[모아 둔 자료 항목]
- - - -

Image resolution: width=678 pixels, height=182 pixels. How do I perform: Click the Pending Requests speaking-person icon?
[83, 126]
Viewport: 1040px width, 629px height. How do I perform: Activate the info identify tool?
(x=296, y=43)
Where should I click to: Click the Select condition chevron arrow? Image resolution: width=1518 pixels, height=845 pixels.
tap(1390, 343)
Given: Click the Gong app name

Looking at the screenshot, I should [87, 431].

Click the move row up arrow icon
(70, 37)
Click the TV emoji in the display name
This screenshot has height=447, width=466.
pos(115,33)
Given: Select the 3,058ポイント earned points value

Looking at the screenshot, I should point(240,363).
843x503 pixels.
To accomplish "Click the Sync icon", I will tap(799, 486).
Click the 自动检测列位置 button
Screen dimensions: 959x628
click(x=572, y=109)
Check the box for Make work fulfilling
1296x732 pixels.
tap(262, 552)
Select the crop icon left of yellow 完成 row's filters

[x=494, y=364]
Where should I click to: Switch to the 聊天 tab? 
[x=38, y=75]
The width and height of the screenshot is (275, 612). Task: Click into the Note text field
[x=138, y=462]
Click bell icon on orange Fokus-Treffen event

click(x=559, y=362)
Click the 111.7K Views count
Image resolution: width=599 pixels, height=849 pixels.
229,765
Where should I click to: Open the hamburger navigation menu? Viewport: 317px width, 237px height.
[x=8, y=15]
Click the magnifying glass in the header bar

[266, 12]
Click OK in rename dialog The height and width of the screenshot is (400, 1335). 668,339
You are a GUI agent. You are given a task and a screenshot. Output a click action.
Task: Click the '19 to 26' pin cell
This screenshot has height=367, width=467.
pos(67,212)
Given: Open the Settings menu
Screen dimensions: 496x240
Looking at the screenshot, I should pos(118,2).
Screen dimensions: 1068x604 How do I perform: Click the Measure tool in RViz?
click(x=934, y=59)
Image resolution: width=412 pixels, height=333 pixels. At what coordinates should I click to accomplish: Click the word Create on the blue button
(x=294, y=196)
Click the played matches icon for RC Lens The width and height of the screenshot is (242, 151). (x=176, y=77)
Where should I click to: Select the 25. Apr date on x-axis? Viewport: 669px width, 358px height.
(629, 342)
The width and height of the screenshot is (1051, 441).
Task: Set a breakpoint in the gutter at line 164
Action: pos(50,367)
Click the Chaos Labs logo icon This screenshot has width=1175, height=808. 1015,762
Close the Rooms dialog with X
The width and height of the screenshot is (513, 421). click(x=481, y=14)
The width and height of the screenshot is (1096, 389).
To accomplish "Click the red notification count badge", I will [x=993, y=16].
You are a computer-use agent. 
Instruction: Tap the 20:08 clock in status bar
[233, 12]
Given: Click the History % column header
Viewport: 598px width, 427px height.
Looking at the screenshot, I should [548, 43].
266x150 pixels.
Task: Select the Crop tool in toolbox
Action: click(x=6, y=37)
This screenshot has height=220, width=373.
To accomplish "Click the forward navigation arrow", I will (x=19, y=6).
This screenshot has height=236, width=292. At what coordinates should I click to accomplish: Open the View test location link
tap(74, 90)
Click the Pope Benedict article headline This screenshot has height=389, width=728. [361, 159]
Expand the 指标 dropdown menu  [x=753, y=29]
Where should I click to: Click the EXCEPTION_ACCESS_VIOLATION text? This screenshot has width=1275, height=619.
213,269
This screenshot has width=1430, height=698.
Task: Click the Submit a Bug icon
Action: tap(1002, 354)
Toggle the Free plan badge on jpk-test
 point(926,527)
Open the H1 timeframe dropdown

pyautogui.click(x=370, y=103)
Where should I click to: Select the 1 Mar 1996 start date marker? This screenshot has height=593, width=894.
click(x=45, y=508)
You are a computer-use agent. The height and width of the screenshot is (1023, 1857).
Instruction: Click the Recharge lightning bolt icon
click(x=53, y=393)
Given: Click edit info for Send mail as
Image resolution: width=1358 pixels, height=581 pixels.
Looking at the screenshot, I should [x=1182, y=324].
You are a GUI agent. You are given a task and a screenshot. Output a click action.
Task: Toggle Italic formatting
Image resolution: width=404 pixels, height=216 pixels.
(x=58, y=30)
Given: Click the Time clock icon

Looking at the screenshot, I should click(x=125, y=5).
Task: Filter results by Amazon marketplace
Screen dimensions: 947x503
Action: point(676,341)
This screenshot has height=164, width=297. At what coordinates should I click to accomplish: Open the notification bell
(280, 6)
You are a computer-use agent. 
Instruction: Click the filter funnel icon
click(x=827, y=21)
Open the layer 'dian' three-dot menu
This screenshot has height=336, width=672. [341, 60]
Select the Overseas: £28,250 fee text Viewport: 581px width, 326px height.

- - - -

- 해야 할 일 -
위의 자료를 처음부터 끝까지 한 글자도 바꾸지 말고 그대로 옮겨 적으세요.

- 연습 답안 -
Image resolution: width=678 pixels, height=182 pixels. How do I perform: Click the Pending Requests speaking-person icon?
[83, 126]
Viewport: 1040px width, 629px height. How do I perform: Activate the info identify tool?
(x=296, y=43)
Where should I click to: Click the Select condition chevron arrow? Image resolution: width=1518 pixels, height=845 pixels.
tap(1390, 343)
Given: Click the Gong app name

Looking at the screenshot, I should [87, 431].

Click the move row up arrow icon
(70, 37)
Click the TV emoji in the display name
This screenshot has height=447, width=466.
pos(115,33)
Given: Select the 3,058ポイント earned points value

Looking at the screenshot, I should point(240,363).
843x503 pixels.
To accomplish "Click the Sync icon", I will tap(799, 486).
Click the 自动检测列位置 button
Screen dimensions: 959x628
click(x=572, y=109)
Check the box for Make work fulfilling
1296x732 pixels.
tap(262, 552)
Select the crop icon left of yellow 完成 row's filters

[x=494, y=364]
Where should I click to: Switch to the 聊天 tab? 
[x=38, y=75]
The width and height of the screenshot is (275, 612). Task: Click into the Note text field
[x=138, y=462]
Click bell icon on orange Fokus-Treffen event

click(x=559, y=362)
Click the 111.7K Views count
Image resolution: width=599 pixels, height=849 pixels.
229,765
Where should I click to: Open the hamburger navigation menu? Viewport: 317px width, 237px height.
[x=8, y=15]
Click the magnifying glass in the header bar

[266, 12]
Click OK in rename dialog The height and width of the screenshot is (400, 1335). 668,339
You are a GUI agent. You are given a task and a screenshot. Output a click action.
Task: Click the '19 to 26' pin cell
This screenshot has height=367, width=467.
pos(67,212)
Given: Open the Settings menu
Screen dimensions: 496x240
Looking at the screenshot, I should pos(118,2).
Screen dimensions: 1068x604 How do I perform: Click the Measure tool in RViz?
click(x=934, y=59)
Image resolution: width=412 pixels, height=333 pixels. At what coordinates should I click to accomplish: Click the word Create on the blue button
(x=294, y=196)
Click the played matches icon for RC Lens The width and height of the screenshot is (242, 151). (x=176, y=77)
Where should I click to: Select the 25. Apr date on x-axis? Viewport: 669px width, 358px height.
(629, 342)
The width and height of the screenshot is (1051, 441).
Task: Set a breakpoint in the gutter at line 164
Action: pos(50,367)
Click the Chaos Labs logo icon This screenshot has width=1175, height=808. 1015,762
Close the Rooms dialog with X
The width and height of the screenshot is (513, 421). click(x=481, y=14)
The width and height of the screenshot is (1096, 389).
To accomplish "Click the red notification count badge", I will [x=993, y=16].
You are a computer-use agent. 
Instruction: Tap the 20:08 clock in status bar
[233, 12]
Given: Click the History % column header
Viewport: 598px width, 427px height.
Looking at the screenshot, I should [548, 43].
266x150 pixels.
Task: Select the Crop tool in toolbox
Action: click(x=6, y=37)
This screenshot has height=220, width=373.
To accomplish "Click the forward navigation arrow", I will (x=19, y=6).
This screenshot has height=236, width=292. At what coordinates should I click to accomplish: Open the View test location link
tap(74, 90)
Click the Pope Benedict article headline This screenshot has height=389, width=728. [361, 159]
Expand the 指标 dropdown menu  [x=753, y=29]
Where should I click to: Click the EXCEPTION_ACCESS_VIOLATION text? This screenshot has width=1275, height=619.
213,269
This screenshot has width=1430, height=698.
Task: Click the Submit a Bug icon
Action: tap(1002, 354)
Toggle the Free plan badge on jpk-test
 point(926,527)
Open the H1 timeframe dropdown

pyautogui.click(x=370, y=103)
Where should I click to: Select the 1 Mar 1996 start date marker? This screenshot has height=593, width=894.
click(x=45, y=508)
You are a computer-use agent. The height and width of the screenshot is (1023, 1857).
Instruction: Click the Recharge lightning bolt icon
click(x=53, y=393)
Given: Click edit info for Send mail as
Image resolution: width=1358 pixels, height=581 pixels.
Looking at the screenshot, I should [x=1182, y=324].
You are a GUI agent. You are given a task and a screenshot. Output a click action.
Task: Toggle Italic formatting
Image resolution: width=404 pixels, height=216 pixels.
(x=58, y=30)
Given: Click the Time clock icon

Looking at the screenshot, I should click(x=125, y=5).
Task: Filter results by Amazon marketplace
Screen dimensions: 947x503
Action: point(676,341)
This screenshot has height=164, width=297. At what coordinates should I click to accomplish: Open the notification bell
(280, 6)
You are a computer-use agent. 
Instruction: Click the filter funnel icon
click(x=827, y=21)
Open the layer 'dian' three-dot menu
This screenshot has height=336, width=672. [341, 60]
Select the Overseas: £28,250 fee text Viewport: 581px width, 326px height.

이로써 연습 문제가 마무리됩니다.